* **About this task**
The full set of entries needs to be reproduced exactly.

====

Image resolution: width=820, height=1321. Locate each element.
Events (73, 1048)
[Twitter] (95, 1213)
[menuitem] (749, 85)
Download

====

* **Result**
Image resolution: width=820, height=1321. Locate each element.
Events (73, 1048)
[Twitter] (95, 1213)
[menuitem] (749, 85)
Download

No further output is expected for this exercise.